● **EXERCISE DIRECTIONS**
Only the lines from the one containing "This screenshot has width=782, height=2112." through the one containing "Click the Deselect all aircraft link" should be printed, exactly as they appear below, with both ends included.

● **TASK DATA**
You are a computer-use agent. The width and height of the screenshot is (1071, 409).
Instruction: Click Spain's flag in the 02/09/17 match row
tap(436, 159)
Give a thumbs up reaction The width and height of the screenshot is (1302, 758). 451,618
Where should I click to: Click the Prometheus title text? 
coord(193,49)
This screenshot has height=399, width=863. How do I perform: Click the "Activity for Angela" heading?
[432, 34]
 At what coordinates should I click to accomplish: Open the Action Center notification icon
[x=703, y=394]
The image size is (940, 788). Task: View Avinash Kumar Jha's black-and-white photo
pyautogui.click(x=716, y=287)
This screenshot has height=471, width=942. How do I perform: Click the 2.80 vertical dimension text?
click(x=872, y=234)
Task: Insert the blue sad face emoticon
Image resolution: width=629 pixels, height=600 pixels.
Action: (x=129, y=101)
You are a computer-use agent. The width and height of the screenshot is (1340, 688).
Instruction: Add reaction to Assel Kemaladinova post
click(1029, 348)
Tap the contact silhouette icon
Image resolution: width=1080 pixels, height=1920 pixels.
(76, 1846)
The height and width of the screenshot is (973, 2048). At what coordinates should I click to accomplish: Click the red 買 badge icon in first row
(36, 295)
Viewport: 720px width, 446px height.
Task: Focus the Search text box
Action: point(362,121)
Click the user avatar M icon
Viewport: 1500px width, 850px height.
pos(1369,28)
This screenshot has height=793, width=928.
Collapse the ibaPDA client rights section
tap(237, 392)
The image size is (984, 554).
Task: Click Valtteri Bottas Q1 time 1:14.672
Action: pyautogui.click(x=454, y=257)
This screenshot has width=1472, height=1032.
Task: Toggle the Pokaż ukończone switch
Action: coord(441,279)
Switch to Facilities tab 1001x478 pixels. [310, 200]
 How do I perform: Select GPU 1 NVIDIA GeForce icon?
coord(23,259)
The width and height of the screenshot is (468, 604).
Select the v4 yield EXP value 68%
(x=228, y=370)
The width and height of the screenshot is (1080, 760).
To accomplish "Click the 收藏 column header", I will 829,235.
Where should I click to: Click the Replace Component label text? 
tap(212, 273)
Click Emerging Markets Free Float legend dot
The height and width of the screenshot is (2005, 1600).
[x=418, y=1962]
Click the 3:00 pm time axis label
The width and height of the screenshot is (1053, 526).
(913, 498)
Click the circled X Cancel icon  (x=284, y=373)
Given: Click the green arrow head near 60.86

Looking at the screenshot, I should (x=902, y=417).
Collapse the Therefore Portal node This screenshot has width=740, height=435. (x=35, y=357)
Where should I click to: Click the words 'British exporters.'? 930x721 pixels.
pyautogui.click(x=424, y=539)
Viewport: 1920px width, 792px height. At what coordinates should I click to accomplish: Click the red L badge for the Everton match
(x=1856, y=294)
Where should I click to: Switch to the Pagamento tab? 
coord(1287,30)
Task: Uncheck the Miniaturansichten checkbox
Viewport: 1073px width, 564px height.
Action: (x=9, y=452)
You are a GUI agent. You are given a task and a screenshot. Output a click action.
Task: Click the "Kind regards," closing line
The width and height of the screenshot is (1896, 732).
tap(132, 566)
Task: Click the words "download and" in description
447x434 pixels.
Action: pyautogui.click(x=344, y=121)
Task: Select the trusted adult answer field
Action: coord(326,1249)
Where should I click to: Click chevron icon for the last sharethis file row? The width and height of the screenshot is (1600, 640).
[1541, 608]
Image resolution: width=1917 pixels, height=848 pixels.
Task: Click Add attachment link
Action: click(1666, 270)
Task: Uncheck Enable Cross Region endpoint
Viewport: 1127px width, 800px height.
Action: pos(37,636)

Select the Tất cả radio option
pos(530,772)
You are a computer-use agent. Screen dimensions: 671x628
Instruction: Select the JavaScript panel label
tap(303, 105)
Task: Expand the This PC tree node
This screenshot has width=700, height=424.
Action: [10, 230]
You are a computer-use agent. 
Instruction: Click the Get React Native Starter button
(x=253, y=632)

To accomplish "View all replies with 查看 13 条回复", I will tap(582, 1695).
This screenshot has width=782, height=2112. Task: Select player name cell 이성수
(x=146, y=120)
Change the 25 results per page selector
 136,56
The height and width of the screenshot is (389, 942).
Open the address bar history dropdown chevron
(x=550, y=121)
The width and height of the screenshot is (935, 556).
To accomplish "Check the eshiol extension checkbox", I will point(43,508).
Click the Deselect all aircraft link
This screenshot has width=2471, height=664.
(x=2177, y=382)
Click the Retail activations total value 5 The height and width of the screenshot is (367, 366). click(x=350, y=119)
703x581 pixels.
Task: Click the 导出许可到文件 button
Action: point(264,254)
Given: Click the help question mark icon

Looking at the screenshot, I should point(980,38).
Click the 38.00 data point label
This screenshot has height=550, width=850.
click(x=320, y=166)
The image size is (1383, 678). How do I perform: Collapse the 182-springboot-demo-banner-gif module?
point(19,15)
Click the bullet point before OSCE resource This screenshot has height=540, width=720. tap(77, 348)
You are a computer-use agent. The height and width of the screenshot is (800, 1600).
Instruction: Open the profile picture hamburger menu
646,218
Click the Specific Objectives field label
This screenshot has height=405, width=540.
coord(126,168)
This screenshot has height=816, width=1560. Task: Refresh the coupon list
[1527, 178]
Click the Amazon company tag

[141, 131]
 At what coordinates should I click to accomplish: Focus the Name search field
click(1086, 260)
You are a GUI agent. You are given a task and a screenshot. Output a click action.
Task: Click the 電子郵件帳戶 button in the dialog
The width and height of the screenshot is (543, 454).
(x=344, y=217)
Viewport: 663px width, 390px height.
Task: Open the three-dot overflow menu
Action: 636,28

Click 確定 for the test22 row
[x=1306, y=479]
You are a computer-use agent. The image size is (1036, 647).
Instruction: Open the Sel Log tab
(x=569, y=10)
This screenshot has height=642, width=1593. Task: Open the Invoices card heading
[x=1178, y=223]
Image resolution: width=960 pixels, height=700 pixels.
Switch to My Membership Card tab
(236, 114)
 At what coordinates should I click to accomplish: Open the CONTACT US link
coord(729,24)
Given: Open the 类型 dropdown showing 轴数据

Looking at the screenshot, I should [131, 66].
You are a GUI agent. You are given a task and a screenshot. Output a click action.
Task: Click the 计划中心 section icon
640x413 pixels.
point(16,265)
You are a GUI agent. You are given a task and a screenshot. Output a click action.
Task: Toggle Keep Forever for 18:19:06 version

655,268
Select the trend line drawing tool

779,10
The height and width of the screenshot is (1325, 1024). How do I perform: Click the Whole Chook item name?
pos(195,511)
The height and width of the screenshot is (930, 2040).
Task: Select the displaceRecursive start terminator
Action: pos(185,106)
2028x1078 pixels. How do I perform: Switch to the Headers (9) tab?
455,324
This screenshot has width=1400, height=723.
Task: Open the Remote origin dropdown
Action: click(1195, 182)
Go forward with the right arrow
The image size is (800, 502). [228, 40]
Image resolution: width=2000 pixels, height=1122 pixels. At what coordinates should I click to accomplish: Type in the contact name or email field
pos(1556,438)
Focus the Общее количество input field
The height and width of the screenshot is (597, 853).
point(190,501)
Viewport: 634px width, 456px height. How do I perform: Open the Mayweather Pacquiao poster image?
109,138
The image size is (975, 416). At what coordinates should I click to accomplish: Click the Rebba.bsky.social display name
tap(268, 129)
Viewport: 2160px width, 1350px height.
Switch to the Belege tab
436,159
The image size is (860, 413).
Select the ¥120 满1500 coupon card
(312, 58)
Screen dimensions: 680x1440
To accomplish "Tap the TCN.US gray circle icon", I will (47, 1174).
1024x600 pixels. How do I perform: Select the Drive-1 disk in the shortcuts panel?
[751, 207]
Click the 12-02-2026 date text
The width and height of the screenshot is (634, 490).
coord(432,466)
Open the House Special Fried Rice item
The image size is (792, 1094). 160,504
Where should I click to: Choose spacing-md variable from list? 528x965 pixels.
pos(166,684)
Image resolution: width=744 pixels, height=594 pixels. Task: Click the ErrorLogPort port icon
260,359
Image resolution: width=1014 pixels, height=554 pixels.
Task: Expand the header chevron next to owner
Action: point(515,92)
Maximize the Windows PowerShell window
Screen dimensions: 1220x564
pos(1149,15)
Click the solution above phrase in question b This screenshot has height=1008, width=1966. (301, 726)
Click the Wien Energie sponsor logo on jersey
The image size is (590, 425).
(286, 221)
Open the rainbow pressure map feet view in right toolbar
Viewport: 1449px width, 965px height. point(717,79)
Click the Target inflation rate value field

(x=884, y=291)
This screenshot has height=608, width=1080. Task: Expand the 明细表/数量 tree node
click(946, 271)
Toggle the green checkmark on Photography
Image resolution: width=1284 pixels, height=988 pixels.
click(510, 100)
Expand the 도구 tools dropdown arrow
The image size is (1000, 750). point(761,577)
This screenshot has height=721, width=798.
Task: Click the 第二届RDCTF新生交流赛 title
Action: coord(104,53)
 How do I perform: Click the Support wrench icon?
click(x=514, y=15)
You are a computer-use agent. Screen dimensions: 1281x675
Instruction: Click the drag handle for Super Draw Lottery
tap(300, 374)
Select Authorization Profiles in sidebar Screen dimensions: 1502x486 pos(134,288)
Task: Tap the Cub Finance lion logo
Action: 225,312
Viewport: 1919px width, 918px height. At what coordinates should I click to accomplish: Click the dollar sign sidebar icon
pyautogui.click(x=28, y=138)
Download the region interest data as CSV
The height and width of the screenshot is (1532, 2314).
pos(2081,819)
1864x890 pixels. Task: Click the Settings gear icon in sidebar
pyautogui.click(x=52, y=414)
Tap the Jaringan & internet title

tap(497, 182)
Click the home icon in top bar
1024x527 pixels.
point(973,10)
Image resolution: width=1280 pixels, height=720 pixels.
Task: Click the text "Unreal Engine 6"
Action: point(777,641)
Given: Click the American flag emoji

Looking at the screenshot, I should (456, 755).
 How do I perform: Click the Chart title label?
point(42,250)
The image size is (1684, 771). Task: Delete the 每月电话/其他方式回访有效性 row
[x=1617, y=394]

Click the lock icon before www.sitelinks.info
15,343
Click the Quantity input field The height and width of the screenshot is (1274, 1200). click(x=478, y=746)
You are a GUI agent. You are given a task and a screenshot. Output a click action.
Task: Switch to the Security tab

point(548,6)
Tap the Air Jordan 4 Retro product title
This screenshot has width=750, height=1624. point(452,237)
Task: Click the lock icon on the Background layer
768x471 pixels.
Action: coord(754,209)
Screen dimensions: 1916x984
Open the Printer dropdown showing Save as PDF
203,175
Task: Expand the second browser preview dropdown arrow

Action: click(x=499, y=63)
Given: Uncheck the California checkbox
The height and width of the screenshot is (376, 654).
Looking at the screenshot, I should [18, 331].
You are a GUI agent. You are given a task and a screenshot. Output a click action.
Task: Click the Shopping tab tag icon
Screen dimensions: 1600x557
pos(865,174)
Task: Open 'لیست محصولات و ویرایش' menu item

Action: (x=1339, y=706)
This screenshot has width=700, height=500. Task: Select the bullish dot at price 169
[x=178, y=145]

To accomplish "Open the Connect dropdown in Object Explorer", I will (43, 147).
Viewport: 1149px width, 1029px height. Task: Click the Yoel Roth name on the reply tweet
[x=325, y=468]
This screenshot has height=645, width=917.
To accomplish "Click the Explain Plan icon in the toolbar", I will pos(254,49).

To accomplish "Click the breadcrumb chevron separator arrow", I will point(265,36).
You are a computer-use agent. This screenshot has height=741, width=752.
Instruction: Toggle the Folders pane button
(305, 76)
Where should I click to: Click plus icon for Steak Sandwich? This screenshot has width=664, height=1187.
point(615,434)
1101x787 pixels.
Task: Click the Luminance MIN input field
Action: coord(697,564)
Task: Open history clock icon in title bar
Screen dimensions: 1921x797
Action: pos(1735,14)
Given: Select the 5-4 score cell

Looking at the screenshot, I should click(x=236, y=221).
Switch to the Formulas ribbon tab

● **TASK ANSWER**
This screenshot has width=782, height=2112. Task: Select player name cell 이성수
(x=146, y=120)
Change the 25 results per page selector
 136,56
The height and width of the screenshot is (389, 942).
Open the address bar history dropdown chevron
(x=550, y=121)
The width and height of the screenshot is (935, 556).
To accomplish "Check the eshiol extension checkbox", I will point(43,508).
Click the Deselect all aircraft link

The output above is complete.